This time, I struggled with feeling like that promise had been given and now had been fulfilled, so this must be it. That thought stirred an unwelcomed ache within my heart: what if this time I am leaving, never to return?

I believe that I am supposed to be here with my family in a community where traditions rooted in Pennsylvania German culture intersect with the multi-racial populations of expanding cities like Lancaster or Reading. But it is one thing to realize that this is where I am supposed to be for now, and yet that realization does not always ease the restless longing within for dreams that feel unfinished, visions that seem undone, and a place that is half-a-world away while still closely residing in my heart.

It’s humbling, admitting that I don’t have it all together. In the lyrics of Twila Paris, “Lately I’ve been winning battles left and right, but even soldiers can get wounded in the fight. People say that I’m amazing, strong beyond my years, but they don’t see the enemies who lay me at His feet. And they don’t know who picks me up when no one is around… I drop my sword and cry for just a while, ‘cause deep inside this armor, the warrior is a child.”

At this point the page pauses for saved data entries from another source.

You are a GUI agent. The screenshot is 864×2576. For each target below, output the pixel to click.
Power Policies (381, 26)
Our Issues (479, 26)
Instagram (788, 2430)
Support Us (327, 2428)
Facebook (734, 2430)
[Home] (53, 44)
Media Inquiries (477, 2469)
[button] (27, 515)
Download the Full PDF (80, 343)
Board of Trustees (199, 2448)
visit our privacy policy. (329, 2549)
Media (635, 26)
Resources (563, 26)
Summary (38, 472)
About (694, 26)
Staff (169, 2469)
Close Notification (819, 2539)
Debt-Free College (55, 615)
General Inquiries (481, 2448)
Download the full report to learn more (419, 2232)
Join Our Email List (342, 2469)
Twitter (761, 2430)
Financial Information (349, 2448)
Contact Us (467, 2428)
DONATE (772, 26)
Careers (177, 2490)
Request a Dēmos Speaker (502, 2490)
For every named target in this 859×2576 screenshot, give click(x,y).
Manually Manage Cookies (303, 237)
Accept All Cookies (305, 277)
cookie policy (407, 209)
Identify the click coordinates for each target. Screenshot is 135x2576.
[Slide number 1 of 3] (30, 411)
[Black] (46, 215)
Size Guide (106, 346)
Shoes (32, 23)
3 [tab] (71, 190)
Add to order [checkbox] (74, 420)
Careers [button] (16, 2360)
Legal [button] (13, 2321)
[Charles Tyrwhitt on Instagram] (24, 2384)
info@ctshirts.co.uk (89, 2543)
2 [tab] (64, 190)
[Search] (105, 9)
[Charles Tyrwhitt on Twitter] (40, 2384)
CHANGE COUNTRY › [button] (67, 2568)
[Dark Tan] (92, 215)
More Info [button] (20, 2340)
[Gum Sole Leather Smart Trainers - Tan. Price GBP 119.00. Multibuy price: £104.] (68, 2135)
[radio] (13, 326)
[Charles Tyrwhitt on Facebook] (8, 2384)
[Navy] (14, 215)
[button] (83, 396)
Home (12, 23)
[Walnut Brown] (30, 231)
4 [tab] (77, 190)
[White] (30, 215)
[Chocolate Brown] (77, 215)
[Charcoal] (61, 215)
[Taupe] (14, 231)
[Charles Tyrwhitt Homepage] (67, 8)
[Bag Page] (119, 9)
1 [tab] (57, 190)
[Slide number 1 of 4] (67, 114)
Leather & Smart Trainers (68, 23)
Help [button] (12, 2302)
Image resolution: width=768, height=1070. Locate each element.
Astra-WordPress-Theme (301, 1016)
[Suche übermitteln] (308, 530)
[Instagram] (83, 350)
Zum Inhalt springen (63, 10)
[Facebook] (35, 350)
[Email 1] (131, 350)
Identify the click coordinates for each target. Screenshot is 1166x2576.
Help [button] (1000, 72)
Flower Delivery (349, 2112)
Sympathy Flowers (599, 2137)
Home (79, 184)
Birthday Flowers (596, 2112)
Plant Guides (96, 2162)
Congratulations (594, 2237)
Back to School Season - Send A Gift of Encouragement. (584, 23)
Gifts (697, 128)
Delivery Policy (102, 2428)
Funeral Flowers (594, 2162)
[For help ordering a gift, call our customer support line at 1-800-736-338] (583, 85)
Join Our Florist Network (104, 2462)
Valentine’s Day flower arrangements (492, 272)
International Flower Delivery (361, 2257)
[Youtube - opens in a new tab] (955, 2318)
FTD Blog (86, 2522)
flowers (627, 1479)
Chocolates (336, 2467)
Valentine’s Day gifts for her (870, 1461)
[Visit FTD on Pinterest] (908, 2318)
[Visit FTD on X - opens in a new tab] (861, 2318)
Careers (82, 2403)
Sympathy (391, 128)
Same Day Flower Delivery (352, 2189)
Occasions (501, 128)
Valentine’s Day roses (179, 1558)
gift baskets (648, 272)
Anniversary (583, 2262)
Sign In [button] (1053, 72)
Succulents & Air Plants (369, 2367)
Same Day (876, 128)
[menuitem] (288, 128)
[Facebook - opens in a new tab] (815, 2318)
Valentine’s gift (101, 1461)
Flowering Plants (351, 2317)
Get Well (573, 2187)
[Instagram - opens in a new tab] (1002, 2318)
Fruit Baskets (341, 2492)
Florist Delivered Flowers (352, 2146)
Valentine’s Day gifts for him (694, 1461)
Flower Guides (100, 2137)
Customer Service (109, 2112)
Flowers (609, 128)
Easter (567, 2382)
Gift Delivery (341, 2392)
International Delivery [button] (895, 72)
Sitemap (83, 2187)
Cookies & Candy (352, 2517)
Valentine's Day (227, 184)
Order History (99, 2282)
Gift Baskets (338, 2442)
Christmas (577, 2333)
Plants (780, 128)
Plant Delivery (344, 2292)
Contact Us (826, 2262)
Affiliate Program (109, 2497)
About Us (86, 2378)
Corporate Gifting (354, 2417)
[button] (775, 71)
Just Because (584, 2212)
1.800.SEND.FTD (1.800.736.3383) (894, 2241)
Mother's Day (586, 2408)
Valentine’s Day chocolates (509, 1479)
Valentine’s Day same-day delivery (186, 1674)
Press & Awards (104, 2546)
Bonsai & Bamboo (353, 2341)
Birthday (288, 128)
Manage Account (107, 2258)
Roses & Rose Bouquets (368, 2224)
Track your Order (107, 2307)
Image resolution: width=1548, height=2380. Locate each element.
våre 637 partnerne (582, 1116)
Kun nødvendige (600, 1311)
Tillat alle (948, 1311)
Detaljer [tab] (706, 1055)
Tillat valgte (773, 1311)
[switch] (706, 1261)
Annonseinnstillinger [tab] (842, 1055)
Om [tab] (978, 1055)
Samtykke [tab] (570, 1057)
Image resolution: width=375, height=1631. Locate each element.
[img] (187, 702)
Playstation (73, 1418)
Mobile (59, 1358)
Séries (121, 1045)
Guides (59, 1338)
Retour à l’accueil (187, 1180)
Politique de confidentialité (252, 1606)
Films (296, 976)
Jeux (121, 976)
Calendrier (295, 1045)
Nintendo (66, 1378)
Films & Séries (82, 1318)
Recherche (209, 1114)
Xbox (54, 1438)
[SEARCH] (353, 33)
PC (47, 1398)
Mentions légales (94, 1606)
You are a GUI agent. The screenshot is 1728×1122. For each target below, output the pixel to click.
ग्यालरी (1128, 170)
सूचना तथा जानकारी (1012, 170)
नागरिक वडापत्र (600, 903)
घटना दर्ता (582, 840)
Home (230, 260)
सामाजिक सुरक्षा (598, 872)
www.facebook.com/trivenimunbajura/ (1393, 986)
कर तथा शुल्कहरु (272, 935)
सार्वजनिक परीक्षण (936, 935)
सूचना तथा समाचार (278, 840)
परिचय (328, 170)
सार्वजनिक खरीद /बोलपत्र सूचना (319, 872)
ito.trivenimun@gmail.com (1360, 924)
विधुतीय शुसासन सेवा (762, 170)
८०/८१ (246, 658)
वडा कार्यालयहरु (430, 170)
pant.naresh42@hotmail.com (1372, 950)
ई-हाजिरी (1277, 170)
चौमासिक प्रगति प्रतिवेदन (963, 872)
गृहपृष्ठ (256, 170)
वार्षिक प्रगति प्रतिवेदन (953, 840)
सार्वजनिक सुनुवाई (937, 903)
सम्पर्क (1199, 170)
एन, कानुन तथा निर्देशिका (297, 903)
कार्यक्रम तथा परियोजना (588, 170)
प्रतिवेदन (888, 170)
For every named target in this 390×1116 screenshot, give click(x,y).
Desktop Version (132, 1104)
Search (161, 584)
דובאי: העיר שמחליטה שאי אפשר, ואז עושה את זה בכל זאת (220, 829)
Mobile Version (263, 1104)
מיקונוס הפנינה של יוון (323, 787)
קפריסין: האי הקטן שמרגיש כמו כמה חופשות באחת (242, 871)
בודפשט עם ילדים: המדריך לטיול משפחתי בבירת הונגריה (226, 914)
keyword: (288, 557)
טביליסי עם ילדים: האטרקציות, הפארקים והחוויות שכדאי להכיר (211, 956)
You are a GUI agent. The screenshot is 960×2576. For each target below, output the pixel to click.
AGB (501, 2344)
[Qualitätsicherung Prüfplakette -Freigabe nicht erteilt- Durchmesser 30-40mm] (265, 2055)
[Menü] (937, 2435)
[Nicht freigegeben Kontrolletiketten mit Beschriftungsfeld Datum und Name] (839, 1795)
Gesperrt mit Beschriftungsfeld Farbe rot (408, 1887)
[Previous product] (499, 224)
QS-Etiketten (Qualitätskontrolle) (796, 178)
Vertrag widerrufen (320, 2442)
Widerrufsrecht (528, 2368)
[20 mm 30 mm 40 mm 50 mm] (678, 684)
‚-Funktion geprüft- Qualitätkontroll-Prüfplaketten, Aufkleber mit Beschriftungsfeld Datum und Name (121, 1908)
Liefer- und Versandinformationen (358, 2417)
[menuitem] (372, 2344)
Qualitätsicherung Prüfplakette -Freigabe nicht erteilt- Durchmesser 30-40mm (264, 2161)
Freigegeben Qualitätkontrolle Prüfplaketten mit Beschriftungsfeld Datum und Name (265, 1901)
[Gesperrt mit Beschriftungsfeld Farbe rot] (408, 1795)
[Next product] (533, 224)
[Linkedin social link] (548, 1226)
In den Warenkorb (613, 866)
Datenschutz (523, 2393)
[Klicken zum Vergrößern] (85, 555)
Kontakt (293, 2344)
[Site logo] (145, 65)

The sword feels heavy right now, and I am weary of fighting enemies that I thought had already been defeated once and for all. Re-entry is hard. Harder than I had thought, actually. Yet it is easy for me to use the adjustments of re-entry as a smoke screen for what lies at the root of the struggle.  Raw honesty leaves me no other option except to confess that I know that a lot of the numbness, discouragement and apathy that I am experiencing right now exist because I am struggling with surrender.  Over a year and a half ago, I had signed my name on the bottom of a blank sheet of paper, as a sign of commitment to God to say “Yes” to whatever He future plans He had for me, even before I knew what they were to be.

Today, I look at what He is writing on that page for me, and I don’t always like it. I want to take the pen, and somehow add some fine print at the bottom, a disclaimer or a subtle compromise to make this whole thing of “selling out” a little more comfortable.

But.

The commitment has already been made. I don’t want to put my hand to the plow and look back. I don’t want to regress to waving the flag of defeat in the Enemy’s territory and give up ground that was never meant for him to have. I don’t want to come to the end of this season of life and regret living it out of a sense of dutiful submission rather than joyful surrender.

Perhaps I’m not as tongue-tied as I thought. Or maybe, trying to define the struggle with words - as fragmented and imperfect as they are - is the first hesitant step to return to that Altar of Surrender.


1 comment:

  1. Oh Katelyn! You have been on my mind and in my prayers lately. Been wondering how you are feeling with all the adjustments of being back in America. Wish I could make it easier for you!!! I can't. But I'm praying that God gives you an extra measure of grace to handle each new day, each moment. Love you!